Earthwork, Gartlandstown, Co. Westmeath
Co. Westmeath |
Ritual/Ceremonial
Three hundred metres east of Lough Derravaragh, a faint circular scar sits in a field near Gartlandstown in County Westmeath.
It is easy to miss at ground level, registering only as a low rise in the grass, but seen from above in satellite imagery it resolves into a roughly circular shape about fifty metres across, its outline traced by a scarp, a slight but definite change in ground level that marks where an earthwork once stood. The structure has been levelled over time, most likely by centuries of agricultural activity, but it has not entirely disappeared.

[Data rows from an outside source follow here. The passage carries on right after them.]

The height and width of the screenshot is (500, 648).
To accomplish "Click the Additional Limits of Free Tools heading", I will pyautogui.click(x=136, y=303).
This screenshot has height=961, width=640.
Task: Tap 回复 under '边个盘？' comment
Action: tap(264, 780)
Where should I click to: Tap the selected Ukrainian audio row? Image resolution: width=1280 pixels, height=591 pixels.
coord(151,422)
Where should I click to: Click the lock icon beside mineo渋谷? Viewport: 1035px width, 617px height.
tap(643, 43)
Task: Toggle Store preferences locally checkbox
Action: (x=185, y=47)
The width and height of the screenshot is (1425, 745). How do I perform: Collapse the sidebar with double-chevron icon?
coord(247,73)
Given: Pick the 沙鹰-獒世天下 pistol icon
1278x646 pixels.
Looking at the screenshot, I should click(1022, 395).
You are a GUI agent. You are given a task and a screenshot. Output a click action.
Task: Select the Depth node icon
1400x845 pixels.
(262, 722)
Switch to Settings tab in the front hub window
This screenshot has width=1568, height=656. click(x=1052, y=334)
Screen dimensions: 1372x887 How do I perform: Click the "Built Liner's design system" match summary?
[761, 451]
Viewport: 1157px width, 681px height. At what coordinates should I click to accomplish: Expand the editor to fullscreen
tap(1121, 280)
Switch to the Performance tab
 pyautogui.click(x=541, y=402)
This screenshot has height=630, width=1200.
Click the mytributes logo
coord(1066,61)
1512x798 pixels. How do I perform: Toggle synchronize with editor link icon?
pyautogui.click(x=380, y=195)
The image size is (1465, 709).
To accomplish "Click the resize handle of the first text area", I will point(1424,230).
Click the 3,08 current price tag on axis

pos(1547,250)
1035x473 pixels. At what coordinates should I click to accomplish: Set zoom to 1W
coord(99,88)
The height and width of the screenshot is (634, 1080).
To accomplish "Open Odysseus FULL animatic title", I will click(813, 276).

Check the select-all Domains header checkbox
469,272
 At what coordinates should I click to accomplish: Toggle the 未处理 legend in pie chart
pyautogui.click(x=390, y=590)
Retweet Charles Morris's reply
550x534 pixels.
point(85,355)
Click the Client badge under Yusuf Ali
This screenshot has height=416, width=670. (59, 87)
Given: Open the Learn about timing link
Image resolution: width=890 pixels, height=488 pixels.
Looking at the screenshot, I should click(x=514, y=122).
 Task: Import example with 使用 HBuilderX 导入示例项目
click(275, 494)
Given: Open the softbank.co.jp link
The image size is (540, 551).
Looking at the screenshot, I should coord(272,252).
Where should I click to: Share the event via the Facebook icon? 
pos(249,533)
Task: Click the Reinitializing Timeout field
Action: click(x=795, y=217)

The site appears on the Ordnance Survey Ireland twenty-five-inch map, which places its surveying in the late nineteenth century, and the scarp visible there matches what aerial imagery from between 2011 and 2013 still shows as a gentle undulation in the field surface. Circular earthworks of this kind in the Irish midlands are often the remains of ringforts, the most common type of early medieval settlement in Ireland, typically consisting of a bank and ditch enclosing a domestic area used by a farming family. A diameter of around fifty metres falls well within the normal range for such structures. Lough Derravaragh itself, the lake just to the west, is one of the larger lakes in Westmeath and sits within a landscape that was densely settled throughout the early medieval period, making the presence of such an earthwork in its vicinity entirely plausible, even if nothing more specific about the function or date of this particular example has been recorded.